■ **YOUR TASK**
Provide the records once more, identical to the original.

■ **DATA FOR ANALYSIS**
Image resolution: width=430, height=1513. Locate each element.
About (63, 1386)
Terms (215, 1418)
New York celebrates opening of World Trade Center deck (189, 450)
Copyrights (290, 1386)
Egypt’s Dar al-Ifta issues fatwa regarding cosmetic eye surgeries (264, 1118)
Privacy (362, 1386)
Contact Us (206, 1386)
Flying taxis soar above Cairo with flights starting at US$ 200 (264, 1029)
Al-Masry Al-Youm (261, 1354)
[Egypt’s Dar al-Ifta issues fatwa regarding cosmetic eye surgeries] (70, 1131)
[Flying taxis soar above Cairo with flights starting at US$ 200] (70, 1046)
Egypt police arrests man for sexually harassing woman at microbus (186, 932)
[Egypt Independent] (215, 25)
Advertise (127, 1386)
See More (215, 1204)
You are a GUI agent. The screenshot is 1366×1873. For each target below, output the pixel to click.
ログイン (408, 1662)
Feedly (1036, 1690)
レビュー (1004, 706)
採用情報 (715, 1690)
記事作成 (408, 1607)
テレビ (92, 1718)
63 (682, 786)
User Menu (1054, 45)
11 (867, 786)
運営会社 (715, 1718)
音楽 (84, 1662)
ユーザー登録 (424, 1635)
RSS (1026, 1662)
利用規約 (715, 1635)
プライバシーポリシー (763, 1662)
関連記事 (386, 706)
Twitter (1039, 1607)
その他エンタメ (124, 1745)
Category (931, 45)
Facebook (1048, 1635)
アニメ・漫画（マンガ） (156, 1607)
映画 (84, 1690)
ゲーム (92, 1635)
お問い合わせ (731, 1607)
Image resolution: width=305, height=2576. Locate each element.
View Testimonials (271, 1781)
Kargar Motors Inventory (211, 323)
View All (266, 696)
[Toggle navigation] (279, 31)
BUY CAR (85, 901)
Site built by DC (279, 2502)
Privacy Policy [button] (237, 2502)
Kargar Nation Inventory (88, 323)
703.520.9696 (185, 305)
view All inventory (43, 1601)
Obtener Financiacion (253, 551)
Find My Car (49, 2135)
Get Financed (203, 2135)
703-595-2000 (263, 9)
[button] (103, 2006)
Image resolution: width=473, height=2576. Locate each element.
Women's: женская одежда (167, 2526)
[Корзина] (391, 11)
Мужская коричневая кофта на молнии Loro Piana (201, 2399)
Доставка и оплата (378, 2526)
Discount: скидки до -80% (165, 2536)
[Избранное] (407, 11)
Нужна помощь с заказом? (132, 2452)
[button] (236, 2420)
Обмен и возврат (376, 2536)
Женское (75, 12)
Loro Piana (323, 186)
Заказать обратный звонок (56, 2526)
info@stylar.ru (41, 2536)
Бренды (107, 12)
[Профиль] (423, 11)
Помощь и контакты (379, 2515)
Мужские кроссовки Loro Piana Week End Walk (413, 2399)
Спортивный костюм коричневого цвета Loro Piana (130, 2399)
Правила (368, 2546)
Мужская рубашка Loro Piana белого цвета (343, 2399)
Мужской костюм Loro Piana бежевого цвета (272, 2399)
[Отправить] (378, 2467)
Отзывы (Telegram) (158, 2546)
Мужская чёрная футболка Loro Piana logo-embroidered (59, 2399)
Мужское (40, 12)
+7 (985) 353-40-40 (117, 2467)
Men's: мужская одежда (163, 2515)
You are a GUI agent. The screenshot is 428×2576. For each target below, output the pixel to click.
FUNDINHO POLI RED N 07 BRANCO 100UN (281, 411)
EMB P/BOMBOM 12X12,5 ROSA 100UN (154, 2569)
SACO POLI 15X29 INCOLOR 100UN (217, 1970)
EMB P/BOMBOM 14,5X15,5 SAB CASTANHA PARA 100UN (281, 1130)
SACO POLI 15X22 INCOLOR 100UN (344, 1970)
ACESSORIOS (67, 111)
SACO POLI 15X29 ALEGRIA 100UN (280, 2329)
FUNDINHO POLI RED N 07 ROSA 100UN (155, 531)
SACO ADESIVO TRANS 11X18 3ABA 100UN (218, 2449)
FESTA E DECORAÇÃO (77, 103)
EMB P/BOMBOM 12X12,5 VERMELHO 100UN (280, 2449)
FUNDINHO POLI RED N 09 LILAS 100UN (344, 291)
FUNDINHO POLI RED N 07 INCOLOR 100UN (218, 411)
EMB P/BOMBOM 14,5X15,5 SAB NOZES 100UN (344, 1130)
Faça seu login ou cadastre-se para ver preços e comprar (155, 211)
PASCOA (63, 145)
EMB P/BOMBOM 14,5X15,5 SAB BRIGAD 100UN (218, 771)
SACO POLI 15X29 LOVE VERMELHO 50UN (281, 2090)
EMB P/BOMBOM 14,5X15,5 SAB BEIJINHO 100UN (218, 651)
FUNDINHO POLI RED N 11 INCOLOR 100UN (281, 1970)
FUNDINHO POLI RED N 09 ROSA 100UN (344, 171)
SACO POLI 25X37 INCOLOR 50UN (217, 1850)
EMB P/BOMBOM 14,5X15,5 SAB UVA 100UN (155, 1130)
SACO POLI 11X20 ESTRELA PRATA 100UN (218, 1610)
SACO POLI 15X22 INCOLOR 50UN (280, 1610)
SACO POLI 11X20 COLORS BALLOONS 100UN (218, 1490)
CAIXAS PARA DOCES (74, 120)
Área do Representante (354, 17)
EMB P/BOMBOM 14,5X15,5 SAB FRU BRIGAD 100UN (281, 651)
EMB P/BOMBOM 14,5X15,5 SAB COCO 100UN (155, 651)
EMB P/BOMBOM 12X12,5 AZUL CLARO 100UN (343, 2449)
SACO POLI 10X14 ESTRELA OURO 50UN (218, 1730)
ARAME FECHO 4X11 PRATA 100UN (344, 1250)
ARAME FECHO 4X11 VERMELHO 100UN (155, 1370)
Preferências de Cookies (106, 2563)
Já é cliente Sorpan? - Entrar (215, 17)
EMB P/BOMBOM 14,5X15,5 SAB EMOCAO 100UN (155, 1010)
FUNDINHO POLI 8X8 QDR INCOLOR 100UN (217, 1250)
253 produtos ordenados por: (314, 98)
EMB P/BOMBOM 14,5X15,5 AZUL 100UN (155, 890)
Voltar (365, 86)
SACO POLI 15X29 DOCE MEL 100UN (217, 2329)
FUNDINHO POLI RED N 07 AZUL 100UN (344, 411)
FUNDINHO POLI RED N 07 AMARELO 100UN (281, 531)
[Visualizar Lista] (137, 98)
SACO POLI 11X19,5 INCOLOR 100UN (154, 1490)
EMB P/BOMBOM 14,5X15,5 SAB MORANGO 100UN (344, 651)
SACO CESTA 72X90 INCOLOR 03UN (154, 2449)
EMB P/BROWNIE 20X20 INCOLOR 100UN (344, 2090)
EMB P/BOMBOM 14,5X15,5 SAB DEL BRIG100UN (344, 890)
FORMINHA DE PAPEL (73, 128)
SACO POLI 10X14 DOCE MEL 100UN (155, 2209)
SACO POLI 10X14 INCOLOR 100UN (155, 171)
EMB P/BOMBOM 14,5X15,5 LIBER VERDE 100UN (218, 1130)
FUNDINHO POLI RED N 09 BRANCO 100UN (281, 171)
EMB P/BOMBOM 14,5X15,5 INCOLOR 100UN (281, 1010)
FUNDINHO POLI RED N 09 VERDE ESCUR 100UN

■ **WRITTEN SOLUTION**
Image resolution: width=430, height=1513. Locate each element.
About (63, 1386)
Terms (215, 1418)
New York celebrates opening of World Trade Center deck (189, 450)
Copyrights (290, 1386)
Egypt’s Dar al-Ifta issues fatwa regarding cosmetic eye surgeries (264, 1118)
Privacy (362, 1386)
Contact Us (206, 1386)
Flying taxis soar above Cairo with flights starting at US$ 200 (264, 1029)
Al-Masry Al-Youm (261, 1354)
[Egypt’s Dar al-Ifta issues fatwa regarding cosmetic eye surgeries] (70, 1131)
[Flying taxis soar above Cairo with flights starting at US$ 200] (70, 1046)
Egypt police arrests man for sexually harassing woman at microbus (186, 932)
[Egypt Independent] (215, 25)
Advertise (127, 1386)
See More (215, 1204)
You are a GUI agent. The screenshot is 1366×1873. For each target below, output the pixel to click.
ログイン (408, 1662)
Feedly (1036, 1690)
レビュー (1004, 706)
採用情報 (715, 1690)
記事作成 (408, 1607)
テレビ (92, 1718)
63 (682, 786)
User Menu (1054, 45)
11 (867, 786)
運営会社 (715, 1718)
音楽 (84, 1662)
ユーザー登録 (424, 1635)
RSS (1026, 1662)
利用規約 (715, 1635)
プライバシーポリシー (763, 1662)
関連記事 (386, 706)
Twitter (1039, 1607)
その他エンタメ (124, 1745)
Category (931, 45)
Facebook (1048, 1635)
アニメ・漫画（マンガ） (156, 1607)
映画 (84, 1690)
ゲーム (92, 1635)
お問い合わせ (731, 1607)
Image resolution: width=305, height=2576. Locate each element.
View Testimonials (271, 1781)
Kargar Motors Inventory (211, 323)
View All (266, 696)
[Toggle navigation] (279, 31)
BUY CAR (85, 901)
Site built by DC (279, 2502)
Privacy Policy [button] (237, 2502)
Kargar Nation Inventory (88, 323)
703.520.9696 (185, 305)
view All inventory (43, 1601)
Obtener Financiacion (253, 551)
Find My Car (49, 2135)
Get Financed (203, 2135)
703-595-2000 (263, 9)
[button] (103, 2006)
Image resolution: width=473, height=2576. Locate each element.
Women's: женская одежда (167, 2526)
[Корзина] (391, 11)
Мужская коричневая кофта на молнии Loro Piana (201, 2399)
Доставка и оплата (378, 2526)
Discount: скидки до -80% (165, 2536)
[Избранное] (407, 11)
Нужна помощь с заказом? (132, 2452)
[button] (236, 2420)
Обмен и возврат (376, 2536)
Женское (75, 12)
Loro Piana (323, 186)
Заказать обратный звонок (56, 2526)
info@stylar.ru (41, 2536)
Бренды (107, 12)
[Профиль] (423, 11)
Помощь и контакты (379, 2515)
Мужские кроссовки Loro Piana Week End Walk (413, 2399)
Спортивный костюм коричневого цвета Loro Piana (130, 2399)
Правила (368, 2546)
Мужская рубашка Loro Piana белого цвета (343, 2399)
Мужской костюм Loro Piana бежевого цвета (272, 2399)
[Отправить] (378, 2467)
Отзывы (Telegram) (158, 2546)
Мужская чёрная футболка Loro Piana logo-embroidered (59, 2399)
Мужское (40, 12)
+7 (985) 353-40-40 (117, 2467)
Men's: мужская одежда (163, 2515)
You are a GUI agent. The screenshot is 428×2576. For each target below, output the pixel to click.
FUNDINHO POLI RED N 07 BRANCO 100UN (281, 411)
EMB P/BOMBOM 12X12,5 ROSA 100UN (154, 2569)
SACO POLI 15X29 INCOLOR 100UN (217, 1970)
EMB P/BOMBOM 14,5X15,5 SAB CASTANHA PARA 100UN (281, 1130)
SACO POLI 15X22 INCOLOR 100UN (344, 1970)
ACESSORIOS (67, 111)
SACO POLI 15X29 ALEGRIA 100UN (280, 2329)
FUNDINHO POLI RED N 07 ROSA 100UN (155, 531)
SACO ADESIVO TRANS 11X18 3ABA 100UN (218, 2449)
FESTA E DECORAÇÃO (77, 103)
EMB P/BOMBOM 12X12,5 VERMELHO 100UN (280, 2449)
FUNDINHO POLI RED N 09 LILAS 100UN (344, 291)
FUNDINHO POLI RED N 07 INCOLOR 100UN (218, 411)
EMB P/BOMBOM 14,5X15,5 SAB NOZES 100UN (344, 1130)
Faça seu login ou cadastre-se para ver preços e comprar (155, 211)
PASCOA (63, 145)
EMB P/BOMBOM 14,5X15,5 SAB BRIGAD 100UN (218, 771)
SACO POLI 15X29 LOVE VERMELHO 50UN (281, 2090)
EMB P/BOMBOM 14,5X15,5 SAB BEIJINHO 100UN (218, 651)
FUNDINHO POLI RED N 11 INCOLOR 100UN (281, 1970)
FUNDINHO POLI RED N 09 ROSA 100UN (344, 171)
SACO POLI 25X37 INCOLOR 50UN (217, 1850)
EMB P/BOMBOM 14,5X15,5 SAB UVA 100UN (155, 1130)
SACO POLI 11X20 ESTRELA PRATA 100UN (218, 1610)
SACO POLI 15X22 INCOLOR 50UN (280, 1610)
SACO POLI 11X20 COLORS BALLOONS 100UN (218, 1490)
CAIXAS PARA DOCES (74, 120)
Área do Representante (354, 17)
EMB P/BOMBOM 14,5X15,5 SAB FRU BRIGAD 100UN (281, 651)
EMB P/BOMBOM 14,5X15,5 SAB COCO 100UN (155, 651)
EMB P/BOMBOM 12X12,5 AZUL CLARO 100UN (343, 2449)
SACO POLI 10X14 ESTRELA OURO 50UN (218, 1730)
ARAME FECHO 4X11 PRATA 100UN (344, 1250)
ARAME FECHO 4X11 VERMELHO 100UN (155, 1370)
Preferências de Cookies (106, 2563)
Já é cliente Sorpan? - Entrar (215, 17)
EMB P/BOMBOM 14,5X15,5 SAB EMOCAO 100UN (155, 1010)
FUNDINHO POLI 8X8 QDR INCOLOR 100UN (217, 1250)
253 produtos ordenados por: (314, 98)
EMB P/BOMBOM 14,5X15,5 AZUL 100UN (155, 890)
Voltar (365, 86)
SACO POLI 15X29 DOCE MEL 100UN (217, 2329)
FUNDINHO POLI RED N 07 AZUL 100UN (344, 411)
FUNDINHO POLI RED N 07 AMARELO 100UN (281, 531)
[Visualizar Lista] (137, 98)
SACO POLI 11X19,5 INCOLOR 100UN (154, 1490)
EMB P/BOMBOM 14,5X15,5 SAB MORANGO 100UN (344, 651)
SACO CESTA 72X90 INCOLOR 03UN (154, 2449)
EMB P/BROWNIE 20X20 INCOLOR 100UN (344, 2090)
EMB P/BOMBOM 14,5X15,5 SAB DEL BRIG100UN (344, 890)
FORMINHA DE PAPEL (73, 128)
SACO POLI 10X14 DOCE MEL 100UN (155, 2209)
SACO POLI 10X14 INCOLOR 100UN (155, 171)
EMB P/BOMBOM 14,5X15,5 LIBER VERDE 100UN (218, 1130)
FUNDINHO POLI RED N 09 BRANCO 100UN (281, 171)
EMB P/BOMBOM 14,5X15,5 INCOLOR 100UN (281, 1010)
FUNDINHO POLI RED N 09 VERDE ESCUR 100UN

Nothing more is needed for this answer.